Révolutionnaire aussi.

Ajoutons grandiose pour faire bonne mesure.


C’est un livre qu’on lit d’une traite. Le souffle court, l’âme en chantier. Sidéré·e d’avoir de tels mots sous les yeux. De telles phrases. Un tel rythme. Emporté·e par cet élan infernal, cette langue renversante, pleine de sanglots, de rires et de larmes.

Feu est une plaie ouverte, un rire mauvais, une brûlure sur le front, une affaire de vie et de mort.


*


Laure, prof, est mariée, mère de deux filles et propriétaire d’un pavillon. À quarante ans, elle a parfois l’impression d’être la somme, non pas de ses désirs, mais de l’effort et du compromis.

Clément, célibataire, cinquante ans, s’ennuie dans son bureau vitré, lassé de la vue autant que de YouPorn.

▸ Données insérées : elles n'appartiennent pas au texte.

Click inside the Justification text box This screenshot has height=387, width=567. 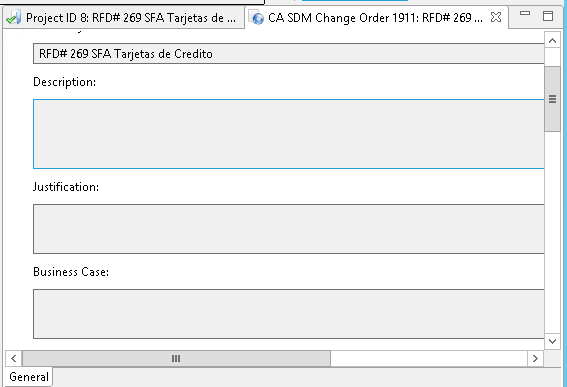tap(289, 229)
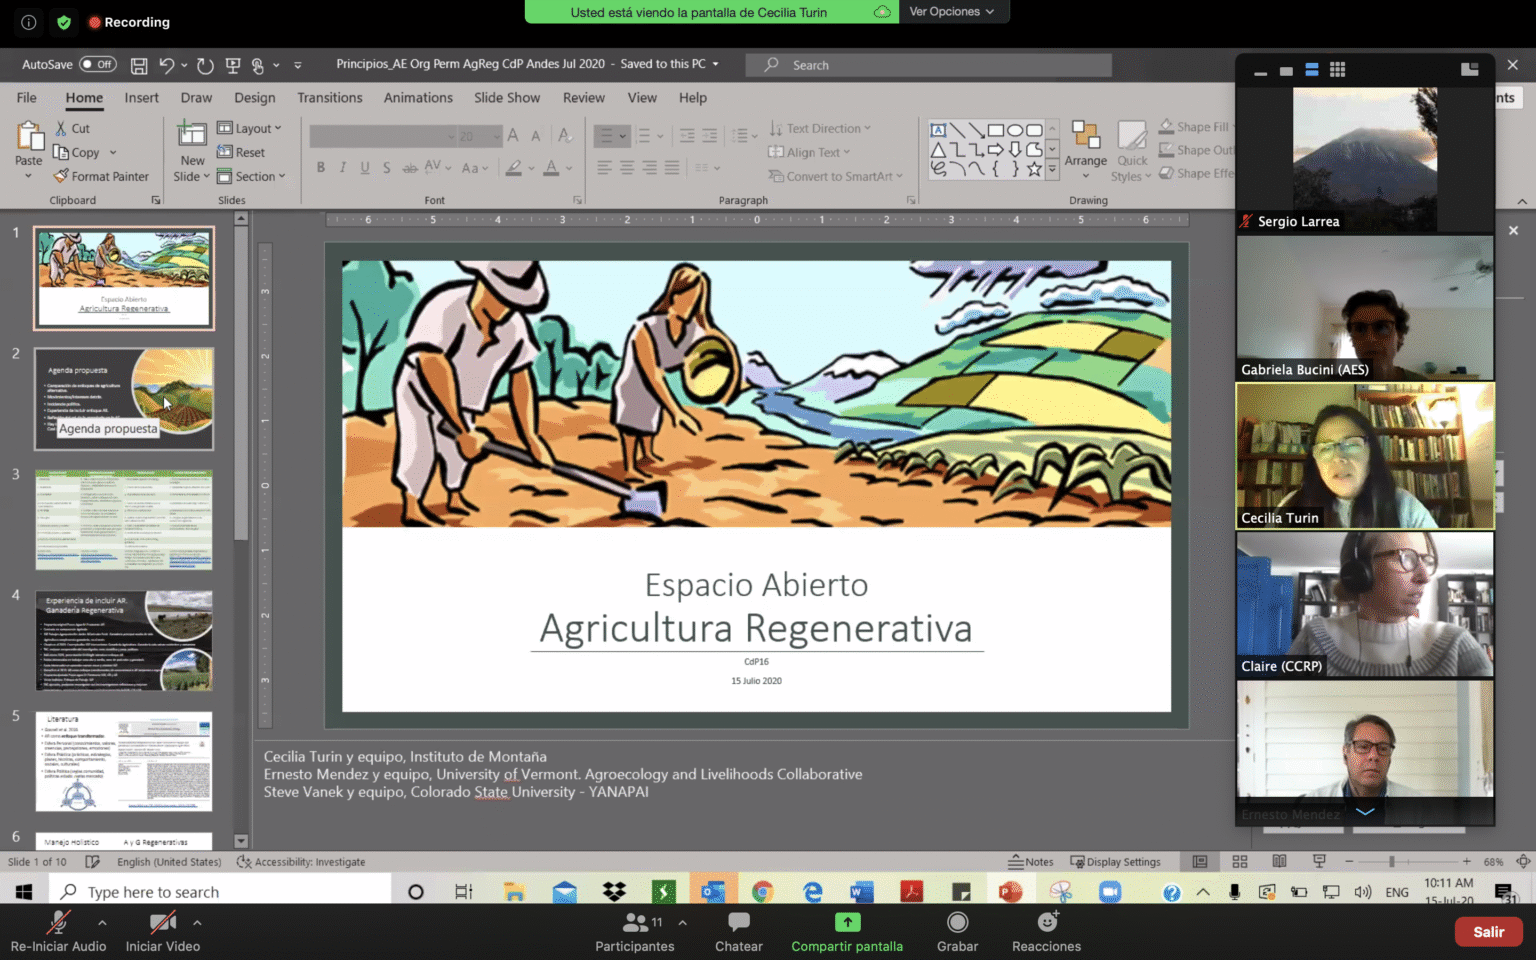Open the Ver Opciones dropdown

coord(951,12)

Laure envie, quand elle devrait s’en inquiéter, la rage militante de son aînée. Clément n’envie personne, sinon son chien.

De la vie, elle attend la surprise. Lui attend qu’elle finisse. Saisis par la passion et ses menaces, ils tentent de se débarrasser l’un de l’autre en assouvissant le désir… Convaincus qu’il se dompte.


*


Ce livre a fait grand bruit lors de sa sortie et c’est amplement mérité. Il est si radical, si parfait dans la langue qui meut le récit, si puissant, que c’est à se demander comment il sera possible d’écrire autre chose, autrement, après lui.

La prose de Maria Pourchet, nerveuse et acérée a quelque chose d’aussi inouï qu’inimitable. Capable de rendre compte des plus sublimes vérités et des plus obscures bassesses avec une maestria impressionnante. Elle parvient à capturer l’infime, le ridicule, le quotidien, donner à voir l’âme humaine dans tout son trouble et sa folie et faire émerger dans le cœur du lecteur un sentiment proche de la jubilation.


C’est cynique à souhait (au début surtout), infernal (à la fin notamment) et brillant tout du long. Car l’absolutisme de la langue se trouve mis au service d’une histoire dont on ne parvient à se détacher – extrême, totale, irrévocable.

Alors si comme moi vous êtes à la recherche de mots capables de faire trembler les lignes et les cœurs, Feu de Maria Pourchet vous attend les bras ouverts – une lame coincée entre les dents.